### [Problem]
All entries must be set down once more, precisely as given.

[Items from a dataset]
--*--
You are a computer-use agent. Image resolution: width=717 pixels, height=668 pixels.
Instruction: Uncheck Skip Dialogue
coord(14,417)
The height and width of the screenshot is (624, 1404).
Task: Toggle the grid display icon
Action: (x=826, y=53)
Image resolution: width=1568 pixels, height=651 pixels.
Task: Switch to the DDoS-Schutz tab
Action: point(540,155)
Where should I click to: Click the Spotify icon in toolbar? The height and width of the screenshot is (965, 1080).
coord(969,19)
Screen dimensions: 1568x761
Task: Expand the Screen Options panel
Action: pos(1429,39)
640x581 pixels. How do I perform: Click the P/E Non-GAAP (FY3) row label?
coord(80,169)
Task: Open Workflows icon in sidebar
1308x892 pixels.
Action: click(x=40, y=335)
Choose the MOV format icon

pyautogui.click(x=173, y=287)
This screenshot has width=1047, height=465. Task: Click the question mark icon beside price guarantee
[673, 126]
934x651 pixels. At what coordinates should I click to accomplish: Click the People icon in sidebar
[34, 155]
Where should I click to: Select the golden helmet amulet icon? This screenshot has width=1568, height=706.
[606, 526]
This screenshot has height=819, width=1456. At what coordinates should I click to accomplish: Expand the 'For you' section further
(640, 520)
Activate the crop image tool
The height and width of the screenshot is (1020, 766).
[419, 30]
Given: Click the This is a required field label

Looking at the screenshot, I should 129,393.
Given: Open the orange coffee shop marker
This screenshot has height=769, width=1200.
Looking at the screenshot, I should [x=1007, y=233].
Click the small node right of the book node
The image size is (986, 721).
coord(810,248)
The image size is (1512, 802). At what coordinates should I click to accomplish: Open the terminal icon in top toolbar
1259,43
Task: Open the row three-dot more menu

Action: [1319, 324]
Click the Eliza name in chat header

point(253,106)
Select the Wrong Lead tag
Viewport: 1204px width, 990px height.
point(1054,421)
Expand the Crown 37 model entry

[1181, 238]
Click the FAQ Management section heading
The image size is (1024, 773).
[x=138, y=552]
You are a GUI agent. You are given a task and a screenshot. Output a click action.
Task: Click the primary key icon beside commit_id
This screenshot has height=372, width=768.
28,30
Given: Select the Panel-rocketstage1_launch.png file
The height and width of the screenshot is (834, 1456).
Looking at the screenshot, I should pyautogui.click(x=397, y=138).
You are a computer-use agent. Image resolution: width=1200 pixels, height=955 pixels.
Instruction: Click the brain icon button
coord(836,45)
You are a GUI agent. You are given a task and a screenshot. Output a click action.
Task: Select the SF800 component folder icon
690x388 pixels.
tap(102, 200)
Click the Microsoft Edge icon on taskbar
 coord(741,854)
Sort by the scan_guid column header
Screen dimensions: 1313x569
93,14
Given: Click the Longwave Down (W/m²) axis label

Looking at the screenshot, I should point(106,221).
--*--
### [The completed task]
You are a computer-use agent. Image resolution: width=717 pixels, height=668 pixels.
Instruction: Uncheck Skip Dialogue
coord(14,417)
The height and width of the screenshot is (624, 1404).
Task: Toggle the grid display icon
Action: (x=826, y=53)
Image resolution: width=1568 pixels, height=651 pixels.
Task: Switch to the DDoS-Schutz tab
Action: point(540,155)
Where should I click to: Click the Spotify icon in toolbar? The height and width of the screenshot is (965, 1080).
coord(969,19)
Screen dimensions: 1568x761
Task: Expand the Screen Options panel
Action: pos(1429,39)
640x581 pixels. How do I perform: Click the P/E Non-GAAP (FY3) row label?
coord(80,169)
Task: Open Workflows icon in sidebar
1308x892 pixels.
Action: click(x=40, y=335)
Choose the MOV format icon

pyautogui.click(x=173, y=287)
This screenshot has width=1047, height=465. Task: Click the question mark icon beside price guarantee
[673, 126]
934x651 pixels. At what coordinates should I click to accomplish: Click the People icon in sidebar
[34, 155]
Where should I click to: Select the golden helmet amulet icon? This screenshot has width=1568, height=706.
[606, 526]
This screenshot has height=819, width=1456. At what coordinates should I click to accomplish: Expand the 'For you' section further
(640, 520)
Activate the crop image tool
The height and width of the screenshot is (1020, 766).
[419, 30]
Given: Click the This is a required field label

Looking at the screenshot, I should 129,393.
Given: Open the orange coffee shop marker
This screenshot has height=769, width=1200.
Looking at the screenshot, I should [x=1007, y=233].
Click the small node right of the book node
The image size is (986, 721).
coord(810,248)
The image size is (1512, 802). At what coordinates should I click to accomplish: Open the terminal icon in top toolbar
1259,43
Task: Open the row three-dot more menu

Action: [1319, 324]
Click the Eliza name in chat header

point(253,106)
Select the Wrong Lead tag
Viewport: 1204px width, 990px height.
point(1054,421)
Expand the Crown 37 model entry

[1181, 238]
Click the FAQ Management section heading
The image size is (1024, 773).
[x=138, y=552]
You are a GUI agent. You are given a task and a screenshot. Output a click action.
Task: Click the primary key icon beside commit_id
This screenshot has height=372, width=768.
28,30
Given: Select the Panel-rocketstage1_launch.png file
The height and width of the screenshot is (834, 1456).
Looking at the screenshot, I should pyautogui.click(x=397, y=138).
You are a computer-use agent. Image resolution: width=1200 pixels, height=955 pixels.
Instruction: Click the brain icon button
coord(836,45)
You are a GUI agent. You are given a task and a screenshot. Output a click action.
Task: Select the SF800 component folder icon
690x388 pixels.
tap(102, 200)
Click the Microsoft Edge icon on taskbar
 coord(741,854)
Sort by the scan_guid column header
Screen dimensions: 1313x569
93,14
Given: Click the Longwave Down (W/m²) axis label

Looking at the screenshot, I should point(106,221).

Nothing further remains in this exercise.